Workshop of the World… needs work

A long time ago I played a game called History of the World.  It was long.  It was good.  Years later we still played History of the World, but Hasbro had put out a pretty newer edition with lots of plastic pieces.  Oooh – cool!  But Hasbro stopped making the pretty piece edition, and its value went way high.  I got greedy and sold my plastic piece edition for lots of money, and bought more games with my proceeds.  But I missed it, so I found an old copy of the first Avalon Hill edition with nice cardboard counters.  But I never played it.  The old timers didn’t want to play History of the World anymore, and the newer friends either wanted to play on the plastic piece edition, or just play something more modern.

Then the authors, with the provocative name of “the Ragnar Brothers” released “Fire and Axe“.  Fun game.  Complete with cool plastic pieces, Vikings running amok, and I was thrilled with this new game from the authors of History of the World.  So then I got curious, what else had they done?

Backpacks and BlistersKings and Castles – 1500 Gold.   I tried them, and while each had something interesting to offer, I began to realize the Ragnar’s were not golden.  Some of their games really appealed to me, while others let me cold.  One interesting feature of some of their older games was the tea towel.  Instead of a game board, several of their games feature a printed tea towel.  The Ragnars suggest tossing it in the wash if you spill your beer on the game!  And the towel does seem like a bit of inspiration.  Unfortunately I found the folded edges to never lay flat, so the plastic overlay was generally used.

Then we come to the modern era of Ragnar game releases.  Canal Mania was, I believe, their first effort of producing a modern Euro game that would match up to expected production standards.  They got an attractive box designed, a reasonably good map, and they lost the tea towel for a nice mounted board.  Tiles and cards were generally acceptable.  The game left me a bit cool, but it was reasonably well accepted by the hobby.  It seemed that the Ragnars had arrived!

Next up – Monastery.  A bit of a foul ball.  It’s sort of advanced Carcassonne.  But almost everyone seems deeply sick of Carcassonne.  The playing pieces tended to topple a bit too much, and the theme just wasn’t that enticing for many.

Next – ooh!  A revision to their master piece, now named “A Brief History of the World“.  The game was produced in China, and the cards especially seemed a bit substandard.  But the board was lovely and the box design was fine.  Oddly the rules seemed to be a bit under written, surprising for a game that has had three prior editions.

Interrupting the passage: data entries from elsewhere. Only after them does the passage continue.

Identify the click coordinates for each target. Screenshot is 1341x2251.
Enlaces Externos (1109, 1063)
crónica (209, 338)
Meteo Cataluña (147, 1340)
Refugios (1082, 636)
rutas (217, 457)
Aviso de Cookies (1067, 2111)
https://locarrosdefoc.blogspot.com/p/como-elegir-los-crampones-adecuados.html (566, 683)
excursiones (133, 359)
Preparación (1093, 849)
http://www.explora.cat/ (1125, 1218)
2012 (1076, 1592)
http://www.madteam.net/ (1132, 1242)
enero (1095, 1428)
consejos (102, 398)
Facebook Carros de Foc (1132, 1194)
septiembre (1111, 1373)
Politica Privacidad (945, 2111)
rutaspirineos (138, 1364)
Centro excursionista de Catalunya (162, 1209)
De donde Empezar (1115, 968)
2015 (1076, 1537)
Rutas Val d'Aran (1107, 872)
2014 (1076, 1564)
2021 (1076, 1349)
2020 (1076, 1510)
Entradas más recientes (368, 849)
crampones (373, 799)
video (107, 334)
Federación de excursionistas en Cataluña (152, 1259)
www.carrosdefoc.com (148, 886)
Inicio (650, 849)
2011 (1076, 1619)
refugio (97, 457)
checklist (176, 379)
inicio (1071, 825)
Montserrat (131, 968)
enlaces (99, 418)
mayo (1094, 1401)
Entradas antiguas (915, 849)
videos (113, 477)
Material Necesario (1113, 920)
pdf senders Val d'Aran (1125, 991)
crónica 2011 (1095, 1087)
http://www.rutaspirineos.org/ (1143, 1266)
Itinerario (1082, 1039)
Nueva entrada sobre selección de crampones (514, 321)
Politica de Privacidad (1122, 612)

Now up – Workshop of the World – What happened here?  Several decisions were made in the production of this game that seem like rookie mistakes.  In this game you make in-the-fist bids with coins.  Surely including coins bigger than some players hands must have seemed like a poor decision to someone?  The graphic design of the board is VERY BLOCKY.  Lots of solid primary colors.  Player colors and non-player board colors have no reason to be the same, but they are.  The playing pieces must be placed on top of important game information marked on the board.  So players must constantly shift pieces to see game info.  Shifting the pieces is also dodgy, as the game employs tall cylinders, which are easy to knock over, and then they roll.

Workshop of the World does seem like a decent game.  But the production qualities are horrendous, and actually interfere with the gameplay.  If the Ragnars were releasing their first game, I would just chalk it up to inexperience.  But these guys have been releasing games on their own label for 20 years.  I don’t understand how they allowed these sorts of stupid errors to creep into a game.

I remain a Ragnar fan, but Workshop of the World is not their best effort.